*Задание*.
На ком, согласно тексту об Одене, он фиктивно женился накануне войны?

*Текст для чтения*.
----
Подхватил лихорадку. Оказался слабее, чем думал.

В географическом смысле первая строчка этого фрагмента не совсем достоверна: возвращаясь из Китая через Атлантику, Оден побывал в Нью-Йорке. Можно сказать, что, подобно иным историческим лицам, путешествуя на Восток, он открыл Америку. Впоследствии, когда Оден переехал в Америку окончательно, многие писали о его измене республиканским убеждениям, об измене отечеству накануне страшной войны. Но современного человека нельзя определить единственным мотивом, тут был не только страх перед надвигающейся угрозой, но и интуитивное желание обновления поэтического языка, изжитого за десять лет поэтической деятельности, а теперь еще и перепачканного, девальвированного пропагандой, как германской, так и антифашистской. Поиск материала, языка — уводил Одена с материка на материк. Америка стала для Одена новым единством времени, места и действия; они — Оден и Ишервуд — сошли на ее берег в день падения испанской республики, в чем при желании можно усмотреть символический смысл, о котором, собственно, и пишет Оден в знаменитом своем, программном стихотворении «1 сентября 1939 года». Мысль, заявленную в этом стихотворении, можно расценить как банальную, но время, особенно наше, показывает, что мы вынуждены жить в этой банальности даже сегодня; что мы не можем «решить» ее, справиться с ней. Эта мысль — о фатальной неспособности демократии противостоять диктатуре сумасшедшего одиночки-маньяка. Что массы покорно и беспечно следуют за ним в историческую пропасть; что добрая воля ничто перед силой зла, а индивидуум перед общей целью государственной машины. Финальная строчка этого стихотворения гласила «Мы должны любить друг друга или умереть» (позже Оден поменял союз на «и»). В силу очевидности этого призыва перед лицом надвигающейся катастрофы стихотворение это стало невероятно популярным. Правда, несколько лет спустя Оден отказался от него, заявив о «неизлечимой нечестности содержания». Эта нечестность заключалась в том, что содержание больше не соответствовало Одену, каким он постепенно становился в Америке. Еще один период в жизни закончился, еще одна война Добра со Злом была проиграна. Правда, отступая перед Злом, Оден по-прежнему остается сторонником действия, его первый и единственный брак заключается именно накануне войны, он фиктивно женится на Эрике Манн, дочери Томаса Манна, чтобы вызволить ее из нацистской Германии.

В Америке Оден все чаще пишет о своих религиозных взглядах (рождественская оратория «В настоящий момент», 1944) и об эстетических принципах («Зеркало и море», комментарий к «Буре» Шекспира, 1944). Оба этих огромных сочинения были с точки зрения формы великолепны, но — после Лоуренса, Маркса, Кьеркегора, Элиота, Йейтса и Харди — постепенно его идолом становился многотомный словарь английского языка. Теперь, о чем бы он ни писал, его главным героем в будет самый универсальный авторитет: поэтический материал языка.
----
*Исходные данные*.

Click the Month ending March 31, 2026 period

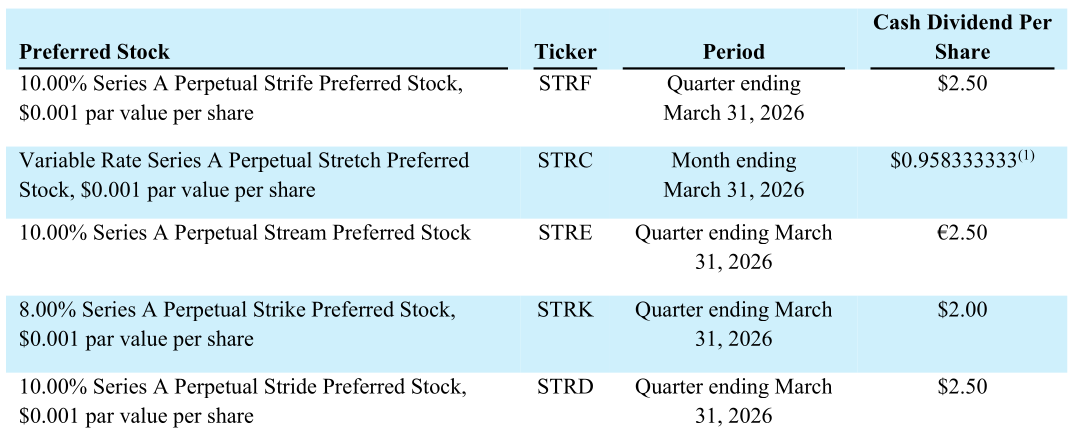733,175

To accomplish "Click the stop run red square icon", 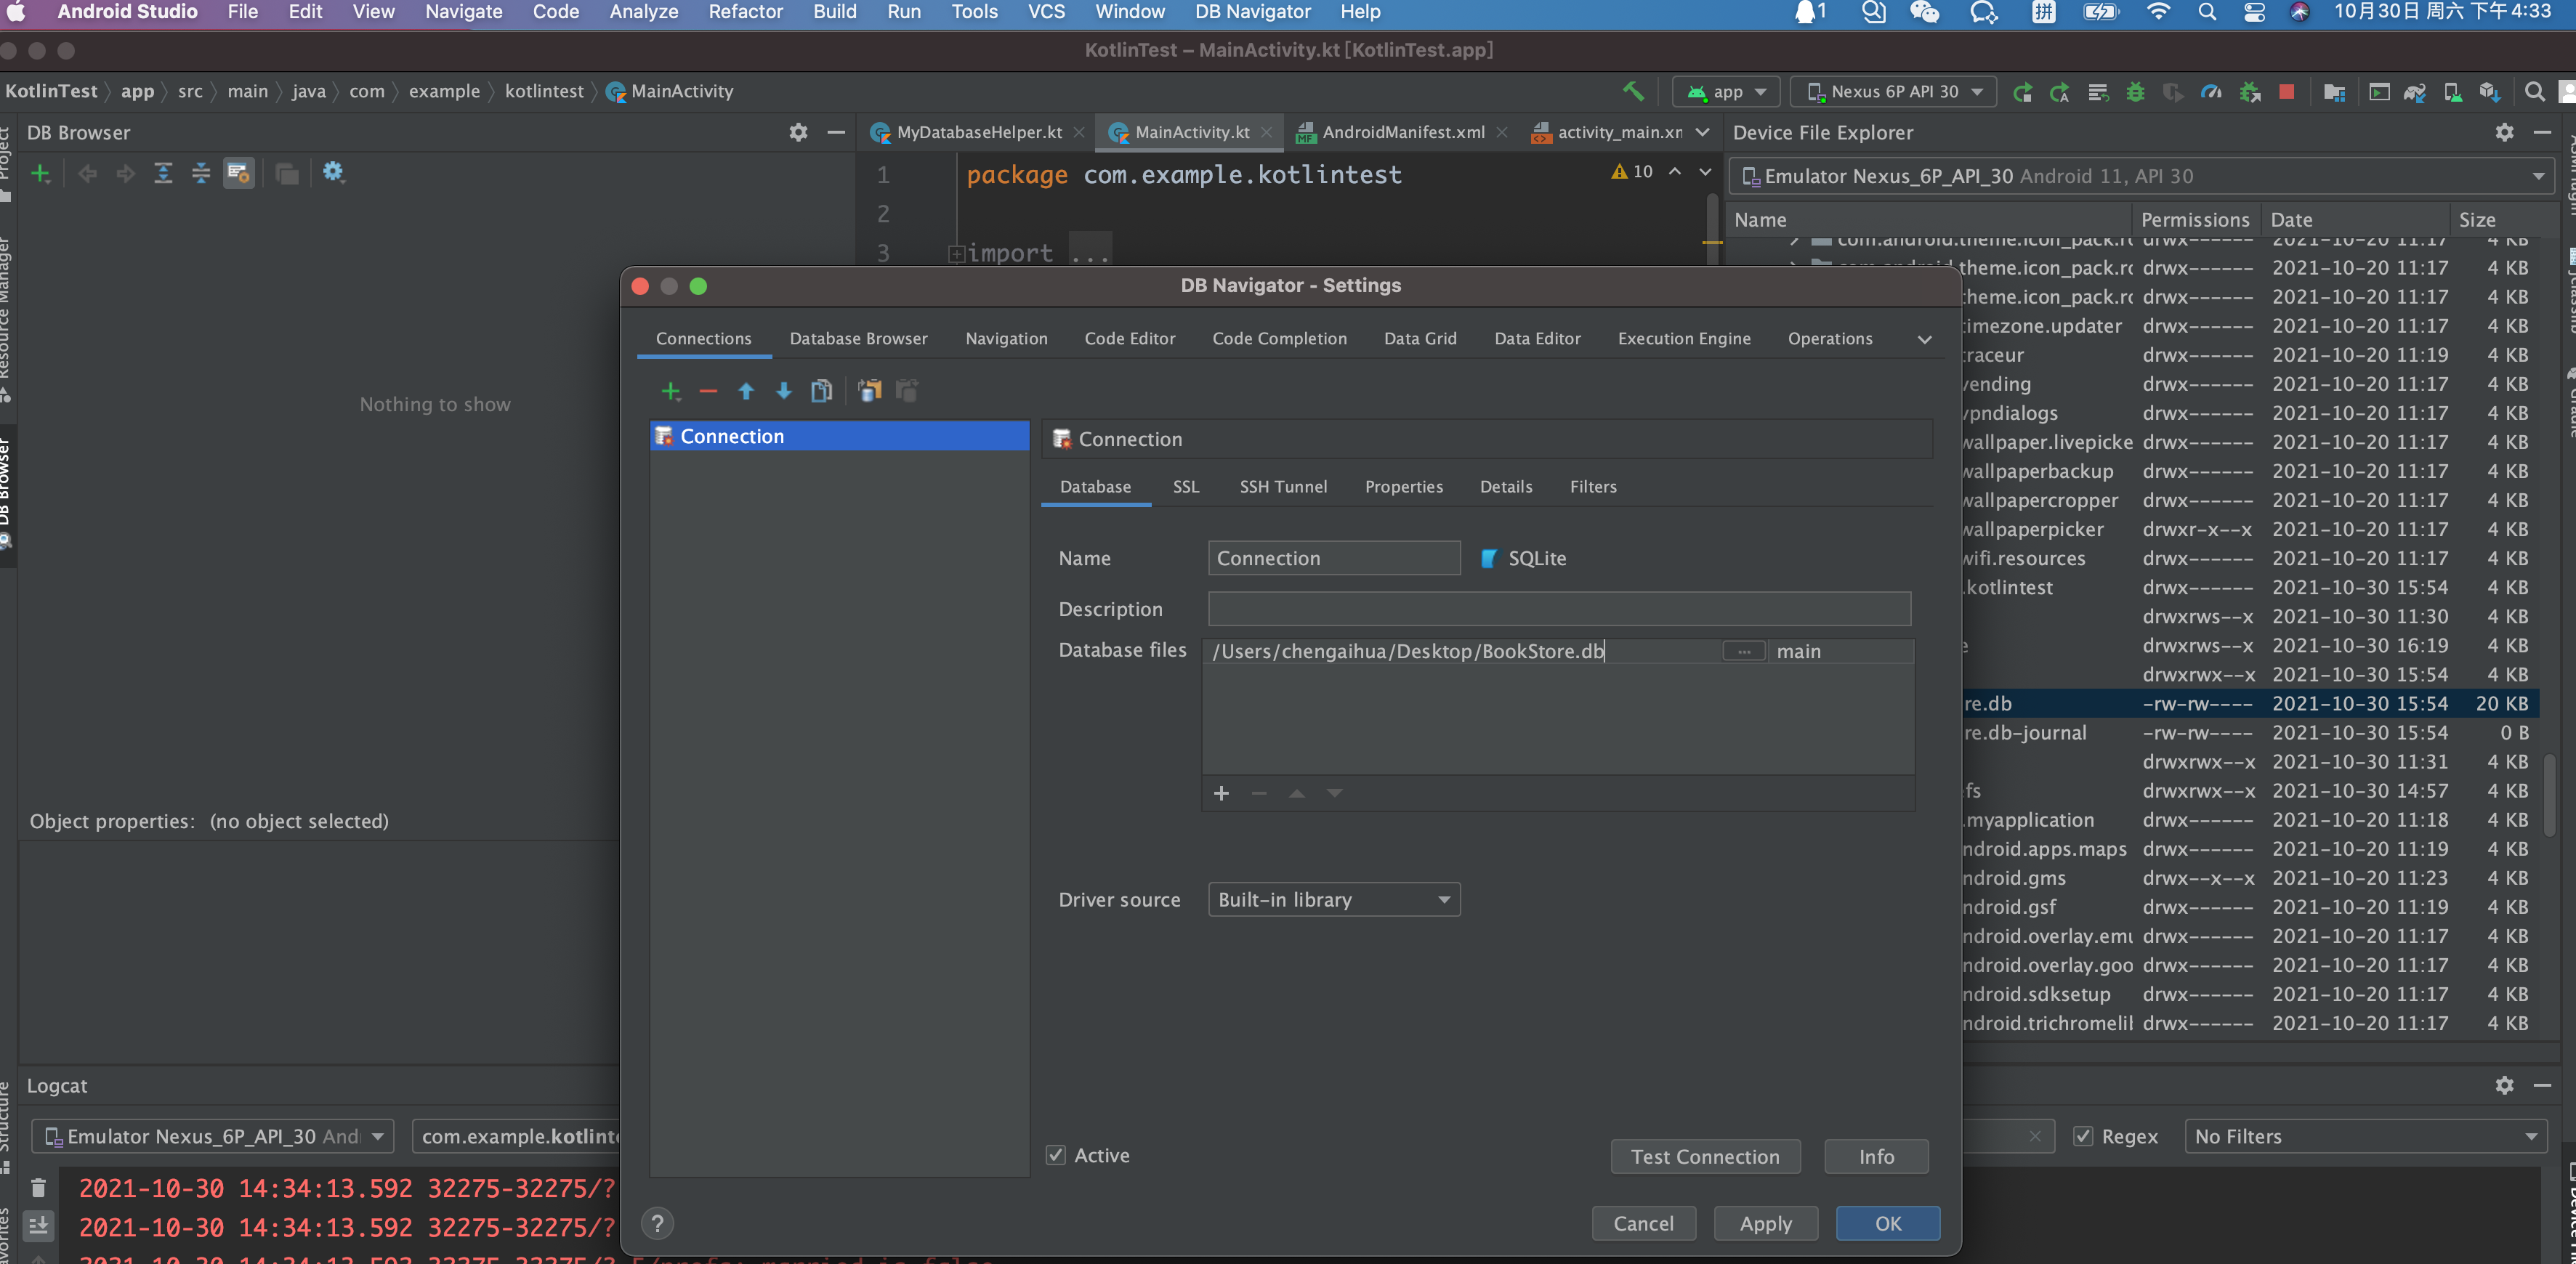I will tap(2286, 92).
----
*Результат*.
На Эрике Манн, дочери Томаса Манна.